The girl in the Capri pants stumbles around, nearly ramming into the jukebox, laughing hysterically. A brown-haired young man in a sweater-vest paces the floor, twisting his mustache. He glances around frantically and I wonder who he’s waiting for. A girlfriend, perhaps, or maybe just a best friend. They’ll talk of engagement, of commitments and plans, right down to the most insignificant details, things that I know nothing about.
“I envy you,” she says quietly, looking away. “That must be very lucky, having her. She’s right, I guess.”
“Oh, it’s not all fun and games.” I pretend to laugh. “You don’t know how long we can argue. Last week we had a two-hour fight because I referred to dusk as “a purple sweat” in a story. She thought it was too Romantic, not grounded enough. Mother’s always been a bit of a realist.”
It feels good telling these lies, to the point where I almost believe. I always thought it would feel great to have that intangible power over her, to be able to hurt if I should have the opportunity, but I feel inexplicably bad for her. I don’t goddamned know why.

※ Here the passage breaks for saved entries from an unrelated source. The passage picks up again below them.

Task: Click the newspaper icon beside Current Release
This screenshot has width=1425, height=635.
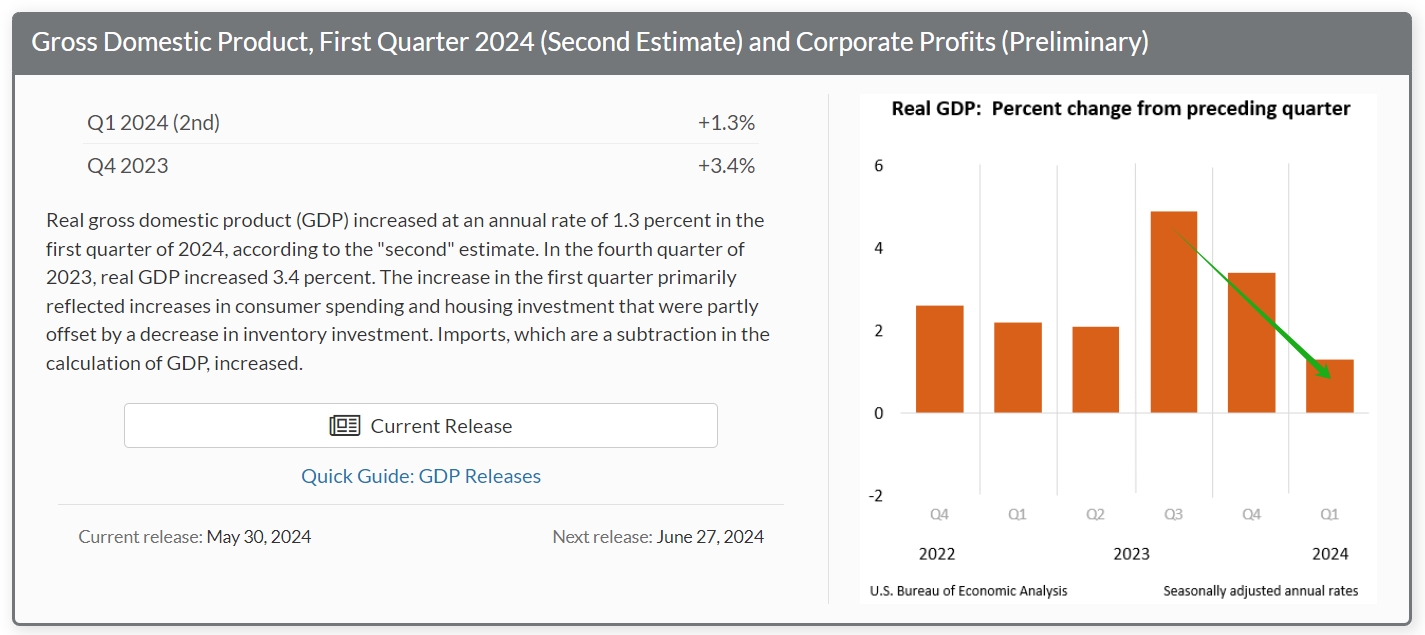Action: pos(345,426)
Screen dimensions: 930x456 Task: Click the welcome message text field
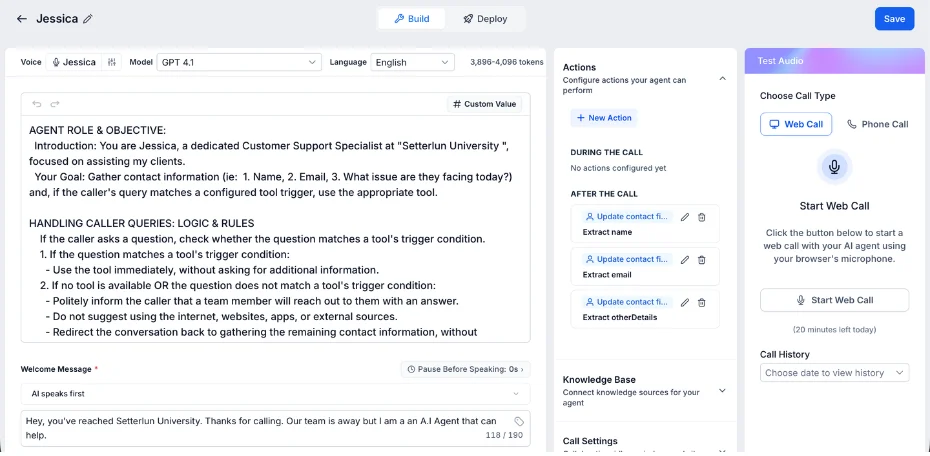(275, 428)
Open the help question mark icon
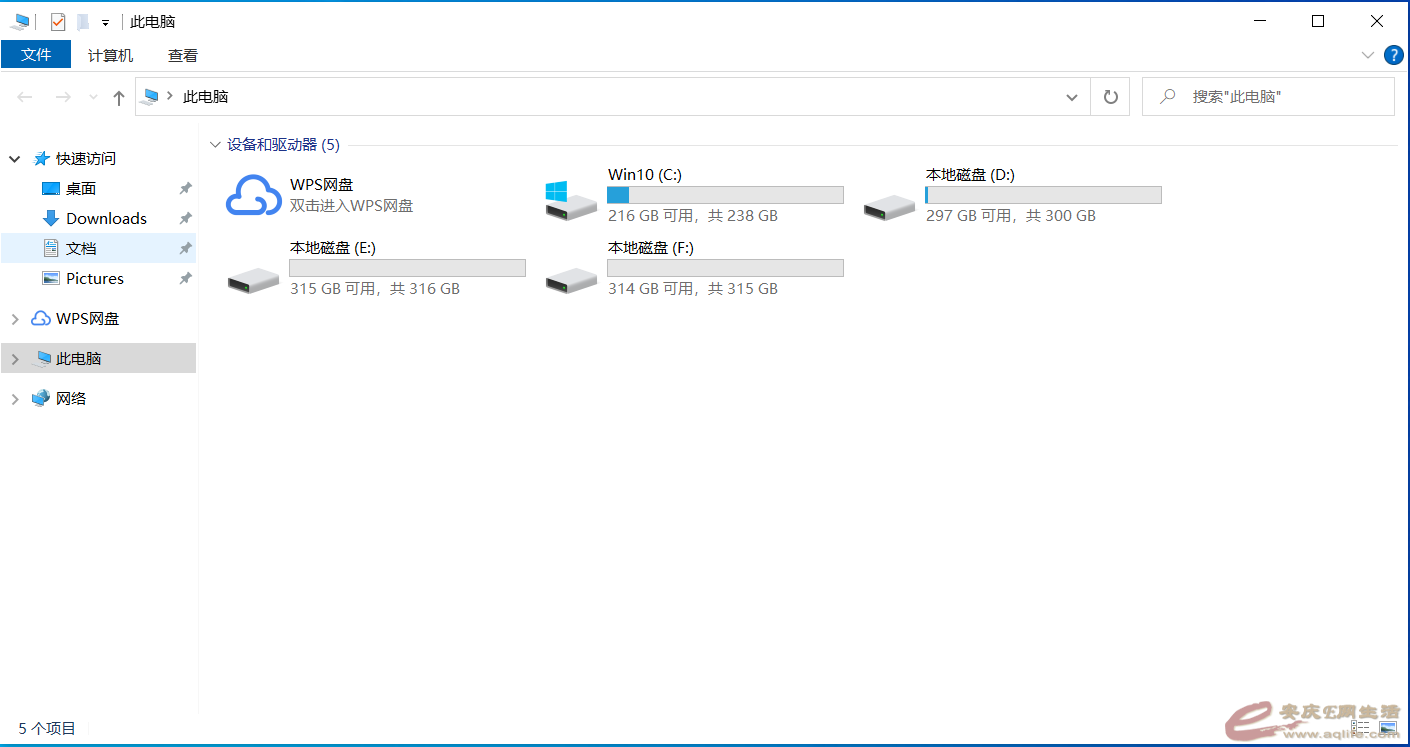 (1393, 55)
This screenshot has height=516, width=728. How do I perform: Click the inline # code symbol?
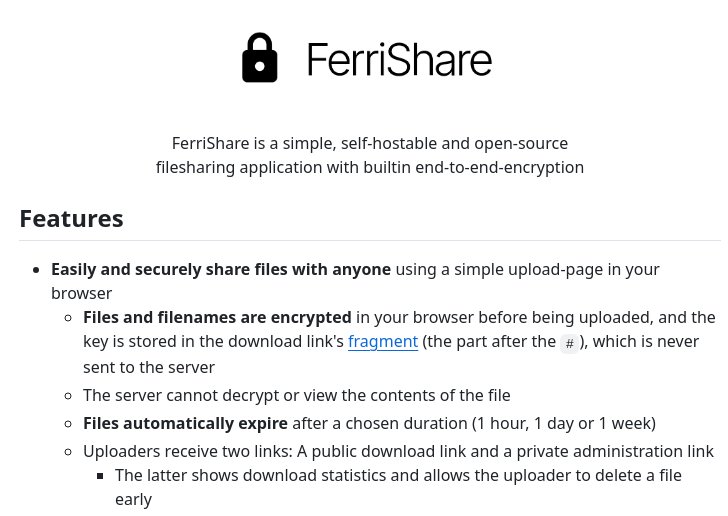pyautogui.click(x=569, y=344)
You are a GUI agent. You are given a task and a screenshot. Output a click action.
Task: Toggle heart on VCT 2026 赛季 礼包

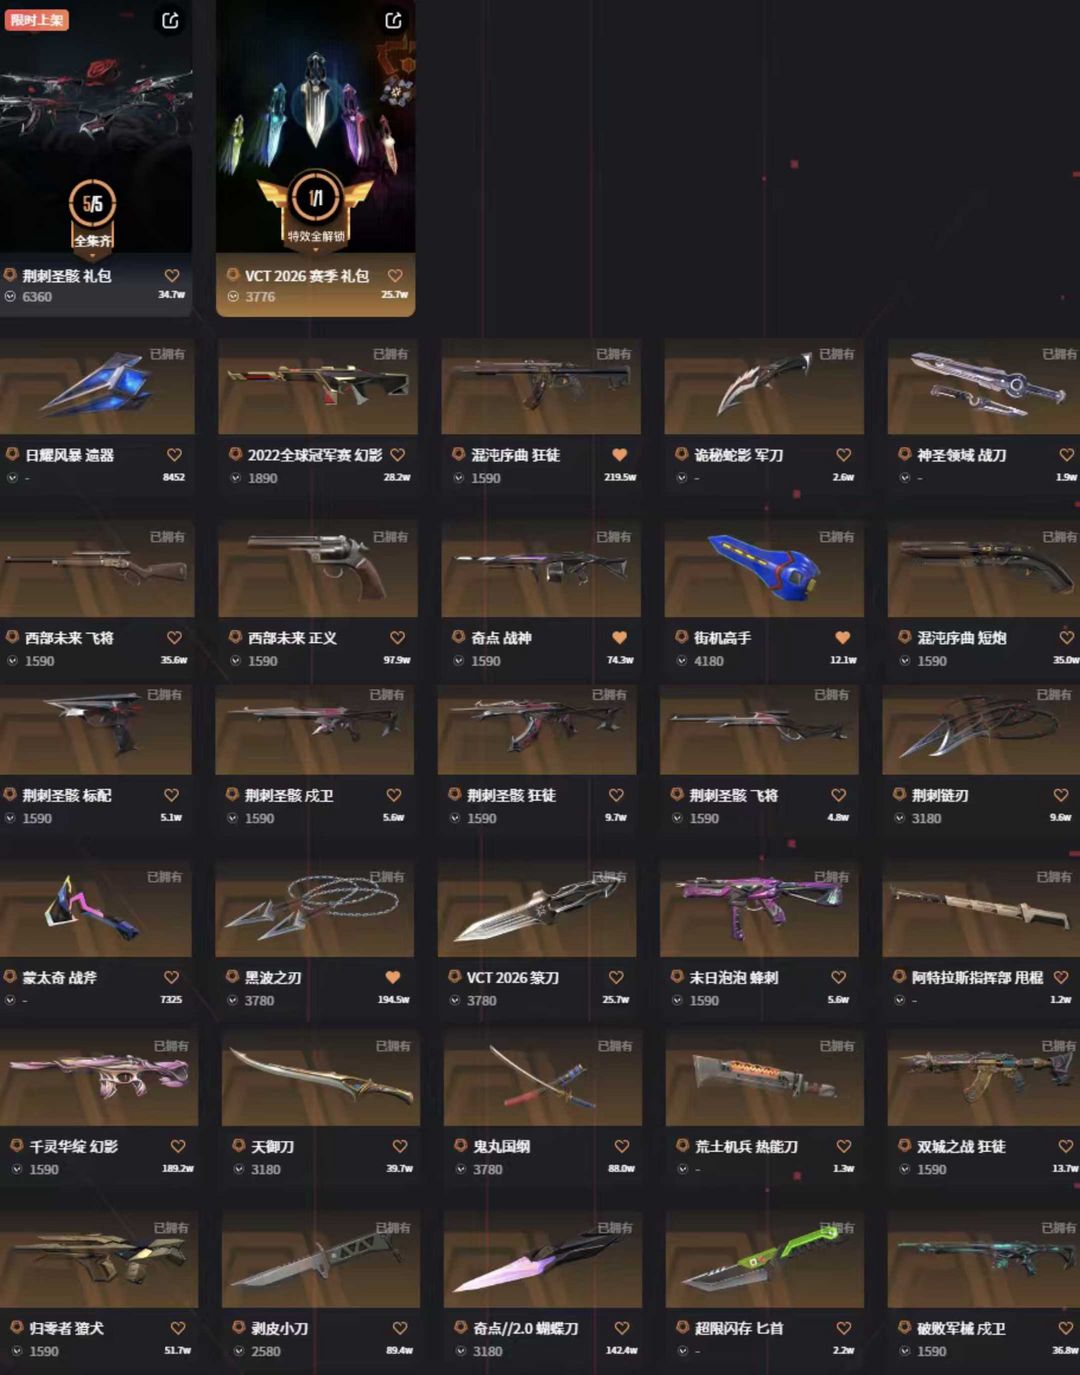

Mother reaches over, squeezing my hand. She smells like cigarette smoke and typewriter ink, an oddly soothing fragrance. I think of the times before she left. She used to sit beside me at night and smoke cigarettes for hours until I fell asleep. She never read me bedtime stories or sang to me, but it still possessed an oddly hypnotic comfort.
One of the workers drops a nickel in the jukebox. Johnny Mathis sings “Misty.” The girl in the Capri pants screams that this is bourgeois, capitalistic garbage. Fucking Johnny Mathis, she says, arms outstretched like a preacher on Sunday. If she wanted to listen to that trash, she wouldn’t have left home. Johnny Mathis. Sounds like an insect’s name. Johnny Mathis. Mother laughs, shaking her head at this display.
“Ah, I do love Johnny Mathis so,” Mother says. “How about you, young man? Don’t you think he’s good dancing music?”
“I prefer Elvis. I feel like he feels my pain, my struggles. He’s not singing to me. He’s singing with me.”
“Well, that’s a pity. Do you know how to dance? What was your name, young man?” Mother says. She fumbles in her purse, pulling out a pocket-sized mirror. She stares at herself, nodding, as though she’s satisfied with what she sees, with the woman inside. She’s satisfied, but not overjoyed.
I tell her I’m Henry Wolff because it sounds so powerful and adult-like. I feel less and less in both departments right now.
“Would you have this dance? I could use a dance about now. I love the waltz.”
“I haven’t danced in years.”
“Don’t be fatuous, Henry. Dance with the pretty lady.”
I try to argue, but she looks lost, like she doesn’t know what she’s looking for. Like those inexplicable forces that she’s tried to avoid have closed in. She grabs me by the hand, whirling me out onto the floor. She clamps my left hand firmly around her back, leaning in towards me. I feel uncomfortable and yet there’s something liberating about this, as though I can forget for now. As though we both can. I’ve got a small piece of something, a piece of something I’ve lost, even though she doesn’t know she’s given it to me. I picture myself young again. Nine or ten maybe. I tell myself Mother never left home, and she’s giving me my first dancing lesson. I close my eyes, try to picture our little frame house, the scent of lilacs Mother always kept, the lace curtains. Her old record albums lining the old mahogany shelves like a cathedral.
“Play me a waltz on the jukebox,” she barks at the bartender. “And make it slow.”